Stick a fork in GetCharacterPlacement

by Michael S. Kaplan, published on 2005/09/23 03:01 -04:00, original URI: http://blogs.msdn.com/b/michkap/archive/2005/09/23/472656.aspx

Joseph asked in the newsgroups the other day:

I have a problem rendering some Unicode characters. I have a particular instance although it is representative of a more general problem.

I have a sequence of five Unicode characters. They are 0A38 0A36 0A47 0A30 0A47, where the 0A47 characters are the problem. These are GURMUKHI VOWEL SIGN EE, a nominally zero-width diacritical mark.

My problem is that I have to render one "character" at a time. In this case, a "character" is the pair 0A36+0A47 or 0A30+0A47. My problem is to figure out how to render such sequences as single glyphs.

I find a lot of the Uniscribe documentation fairly incomprehensible. I tried to use GetCharacterPlacement to get the offsets, figuring that if I saw two offsets the same I'd have the pair to render. However, when presented with this string, and flags of 0, I get a return value of 0; the GCP_RESULTS values are all left unset, yet when I call GetLastError, I get a return value of 0 (S_OK).

What I'm looking for is a way to partition the sequence of characters into a sequence of glyphs that I can render. What I should be able to obtain here is the three substrings

0A38 0A36+0A47 0A30+0A47

which I can then render using TextOut (I'm using Arial Unicode MS as my font, in a Unicode application)

thanks
joe

The awful story is pretty clearly (some would say baldly) laid out in the GetCharacterPlacement documentation in the Platform SDK, the text I marked in pink:

The GetCharacterPlacement function retrieves information about a character string, such as character widths, caret positioning, ordering within the string, and glyph rendering. The type of information returned depends on the dwFlags parameter and is based on the currently selected font in the specified display context. The function copies the information to the specified GCP_RESULTS structure or to one or more arrays specified by the structure.

Although this function was once adequate for working with character strings, a need to work with an increasing number of languages and scripts has rendered it obsolete. It has been superseded by the functionality of the Uniscribe module.
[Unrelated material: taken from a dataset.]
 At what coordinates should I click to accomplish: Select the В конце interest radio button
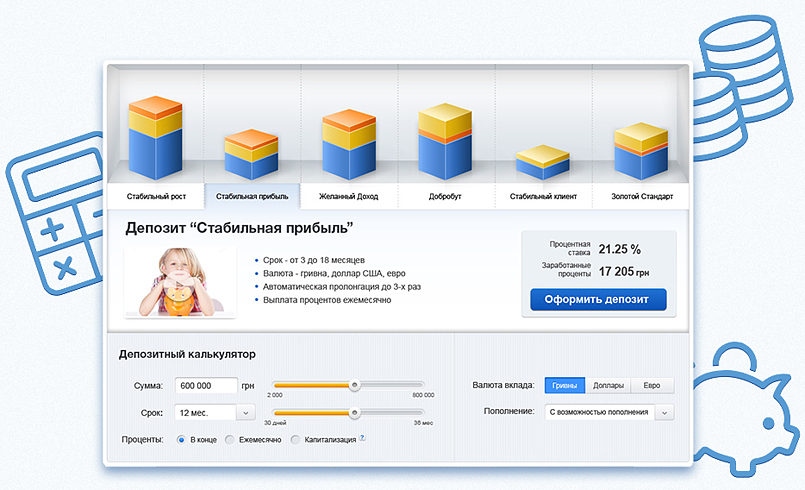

For more information, see Uniscribe.

The simple truth is that you can stick a fork in GetCharacterPlacement; it's done.

So, the string in question is U+0a38 U+0a36 U+0a47 U+0a30 U+0a47, which is to say:

GURMUKHI LETTER SA; GURMUKHI LETTER SHA; GURMUKHI VOWEL SIGN EE; GURMUKHI LETTER RA; GURMUKHI VOWEL SIGN EE

It would look something like this when it is all put together (assuming you are on a machine with rendering support): ਸਸ਼ੇਰੇ.

But the big question here is WHY only one "character" can be rendered at a time, when the point of complex script rendering is to not think that way but instead to do runs of text? It is all well and good to want to render it in chunks like

ਸ ਸ਼ੇ ਰੇ

but it is not entirely clear how that would satisfy the needs of the script. Why not just work with the full run? If you are using TextOutW or ExtTextOutW, it will forward the call to Uniscribe to make sure all the shaping happens for you....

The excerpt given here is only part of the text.